Otros investigadores han estado explorando toda una gama de agentes infecciosos con vistas a descubrir la causa de la enfermedad. Se dice que un investigador muy respetado en la comunidad médica, el doctor John Martin, patólogo molecular de la Universidad del Sur de California, ha identificado lo que él cree que puede ser la causa del síndrome de fatiga crónica.
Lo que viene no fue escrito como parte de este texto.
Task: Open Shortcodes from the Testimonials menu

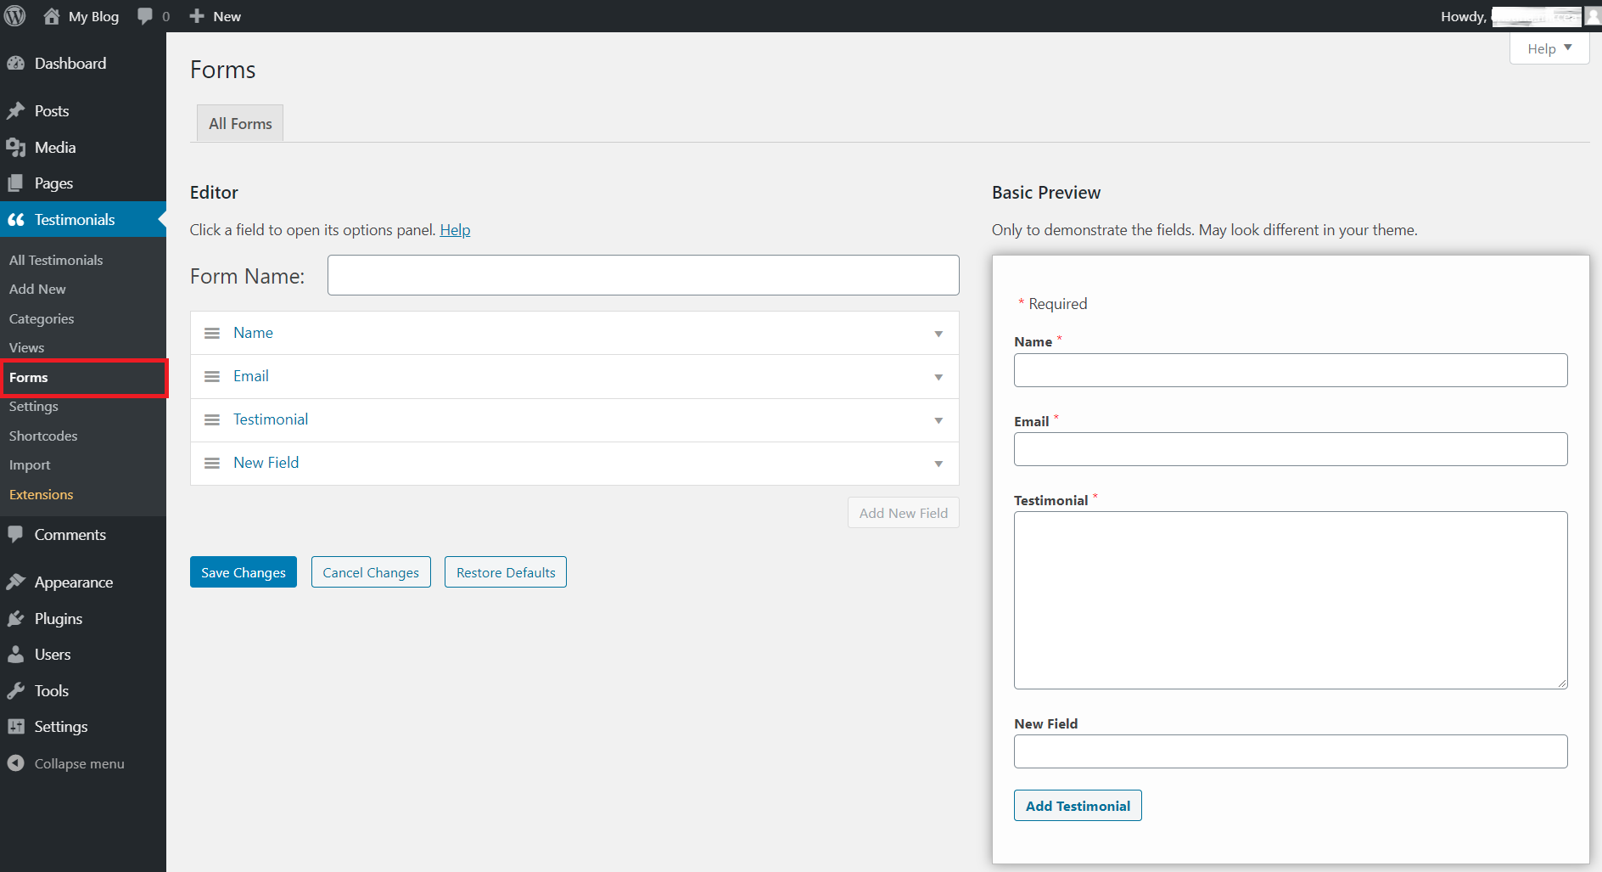Action: click(x=42, y=436)
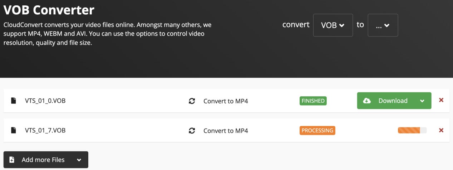
Task: Click the progress bar for VTS_01_7.VOB
Action: pyautogui.click(x=412, y=130)
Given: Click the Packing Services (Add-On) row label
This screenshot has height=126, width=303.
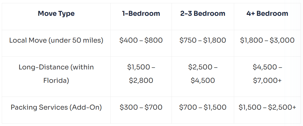Looking at the screenshot, I should point(56,107).

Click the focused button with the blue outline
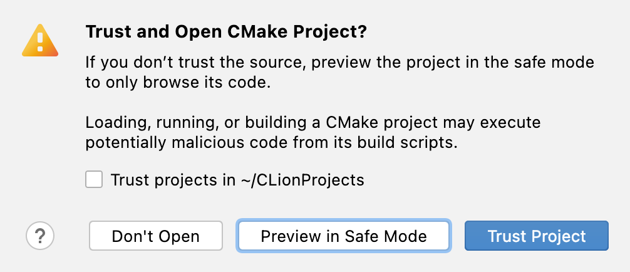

El doctor Martin sostiene que, cuando se publiquen, sus hallazgos invalidarán algunas teorías previas sobre la causa del SFC.
A pesar de la incertidumbre que aún existe, una cosa está clara: los medios de información y la comunidad médica, en general, se han tardado mucho en tomar en serio el SFC. Hasta la fecha, gran parte de las investigaciones que se han llevado a cabo en Estados Unidos han sido financiadas —y publicadas—por grupos de pacientes o por médicos, en lo individual.
Nancy Kaiser, el ama de casa de Albuquerque, fue afortunada. Finalmente dio con el doctor Peterson, que estaba familiarizado con su padecimiento por la experiencia que había tenido en Incline Village, y aceptó ayudarla. Nancy obtuvo alivio con un medicamento que está en fase experimental. Ahora lleva una vida casi normal, pero el sufrimiento que soportó sigue siendo para ella motivo de indignación. "Estamos desesperados por recibir atención médica", asegura, refiriéndose a los pacientes con quienes comparte tan terrible mal.